If you could share the request ID from a failed run, I believe I can check out data dog logs for your cloud account to see if there are more details on where the 502 is coming from and why it is happening.
Can you share a screenshot of the query run in your browser network tab when it fails? Maybe there is more information there but my hunch is that this error is coming from the MongoDB server based on something related to the collection in question.

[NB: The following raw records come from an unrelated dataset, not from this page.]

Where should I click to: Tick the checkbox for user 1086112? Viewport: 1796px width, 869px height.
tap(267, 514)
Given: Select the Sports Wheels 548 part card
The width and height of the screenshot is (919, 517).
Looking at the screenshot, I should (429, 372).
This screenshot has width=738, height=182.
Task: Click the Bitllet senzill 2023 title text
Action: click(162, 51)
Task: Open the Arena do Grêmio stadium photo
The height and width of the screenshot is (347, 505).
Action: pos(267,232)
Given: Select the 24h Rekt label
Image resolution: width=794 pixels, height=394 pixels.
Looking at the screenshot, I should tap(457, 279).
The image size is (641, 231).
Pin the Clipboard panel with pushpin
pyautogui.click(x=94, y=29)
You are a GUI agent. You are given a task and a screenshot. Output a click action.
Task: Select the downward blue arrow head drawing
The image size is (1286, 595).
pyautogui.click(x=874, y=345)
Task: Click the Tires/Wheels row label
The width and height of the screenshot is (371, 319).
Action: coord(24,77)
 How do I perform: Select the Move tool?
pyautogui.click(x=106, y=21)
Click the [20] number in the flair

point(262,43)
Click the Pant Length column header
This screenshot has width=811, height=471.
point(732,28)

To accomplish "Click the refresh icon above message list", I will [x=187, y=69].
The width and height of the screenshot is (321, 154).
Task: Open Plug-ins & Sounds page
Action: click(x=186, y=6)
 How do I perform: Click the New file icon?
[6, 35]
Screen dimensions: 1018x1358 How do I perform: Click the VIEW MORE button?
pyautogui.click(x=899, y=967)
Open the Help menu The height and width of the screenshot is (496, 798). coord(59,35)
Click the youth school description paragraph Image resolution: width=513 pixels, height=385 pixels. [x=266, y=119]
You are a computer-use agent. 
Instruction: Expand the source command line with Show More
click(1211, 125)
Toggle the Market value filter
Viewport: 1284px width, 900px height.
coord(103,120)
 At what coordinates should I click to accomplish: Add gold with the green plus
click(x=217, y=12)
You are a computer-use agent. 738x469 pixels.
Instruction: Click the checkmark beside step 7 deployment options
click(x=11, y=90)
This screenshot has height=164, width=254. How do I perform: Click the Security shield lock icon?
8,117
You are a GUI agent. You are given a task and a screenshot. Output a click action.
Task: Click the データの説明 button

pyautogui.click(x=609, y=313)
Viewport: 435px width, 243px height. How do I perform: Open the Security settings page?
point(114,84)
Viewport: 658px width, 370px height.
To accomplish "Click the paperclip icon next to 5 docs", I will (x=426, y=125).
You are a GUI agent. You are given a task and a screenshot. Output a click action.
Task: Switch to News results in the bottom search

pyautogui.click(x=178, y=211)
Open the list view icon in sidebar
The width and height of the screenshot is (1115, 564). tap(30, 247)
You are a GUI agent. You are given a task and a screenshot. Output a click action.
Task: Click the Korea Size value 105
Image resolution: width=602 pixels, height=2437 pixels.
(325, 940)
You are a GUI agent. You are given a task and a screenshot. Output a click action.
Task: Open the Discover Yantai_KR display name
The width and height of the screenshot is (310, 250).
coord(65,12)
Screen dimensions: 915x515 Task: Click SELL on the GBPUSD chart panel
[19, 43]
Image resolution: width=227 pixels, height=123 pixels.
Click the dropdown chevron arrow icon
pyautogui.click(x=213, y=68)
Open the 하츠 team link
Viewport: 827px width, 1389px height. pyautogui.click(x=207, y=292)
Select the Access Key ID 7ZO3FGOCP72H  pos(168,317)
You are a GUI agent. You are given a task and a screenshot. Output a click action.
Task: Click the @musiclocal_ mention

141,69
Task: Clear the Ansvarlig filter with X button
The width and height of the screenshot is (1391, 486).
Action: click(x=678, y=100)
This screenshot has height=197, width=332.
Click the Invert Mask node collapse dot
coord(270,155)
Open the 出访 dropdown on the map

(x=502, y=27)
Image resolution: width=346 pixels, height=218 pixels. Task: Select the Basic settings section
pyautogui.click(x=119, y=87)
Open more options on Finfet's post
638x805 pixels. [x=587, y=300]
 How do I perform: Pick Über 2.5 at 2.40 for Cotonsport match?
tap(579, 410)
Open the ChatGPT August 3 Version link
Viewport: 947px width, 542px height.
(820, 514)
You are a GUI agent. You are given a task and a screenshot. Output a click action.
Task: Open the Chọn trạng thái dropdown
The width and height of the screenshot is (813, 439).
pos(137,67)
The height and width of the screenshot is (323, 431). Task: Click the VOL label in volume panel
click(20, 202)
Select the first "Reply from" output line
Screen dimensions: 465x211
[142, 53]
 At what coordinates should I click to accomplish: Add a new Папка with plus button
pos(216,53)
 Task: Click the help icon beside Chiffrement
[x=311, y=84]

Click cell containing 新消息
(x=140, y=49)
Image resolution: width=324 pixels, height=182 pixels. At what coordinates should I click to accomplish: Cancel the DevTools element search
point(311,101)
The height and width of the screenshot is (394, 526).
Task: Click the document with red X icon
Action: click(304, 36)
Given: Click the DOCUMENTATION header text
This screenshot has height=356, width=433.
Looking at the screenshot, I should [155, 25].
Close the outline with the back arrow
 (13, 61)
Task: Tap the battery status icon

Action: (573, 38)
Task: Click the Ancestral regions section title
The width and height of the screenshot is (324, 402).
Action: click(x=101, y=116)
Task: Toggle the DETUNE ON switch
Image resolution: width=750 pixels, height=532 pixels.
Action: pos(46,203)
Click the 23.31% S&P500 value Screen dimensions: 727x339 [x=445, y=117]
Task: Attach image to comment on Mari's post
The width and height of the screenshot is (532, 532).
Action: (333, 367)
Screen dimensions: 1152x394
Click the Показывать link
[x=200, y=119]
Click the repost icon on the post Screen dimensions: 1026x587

I would also suggest checking with MongoDB's support to see if they might be able to provide more information from you cluster logs or give more context on the collection that would effect how it is being access by requests from Retool
Apologies for the delayed reply, I have been out of office
Every Tuesday and Thursday the Retool team has office hours on discord where you can share your screen and me and several other support engineers from Retool and try and help troubleshoot the issue!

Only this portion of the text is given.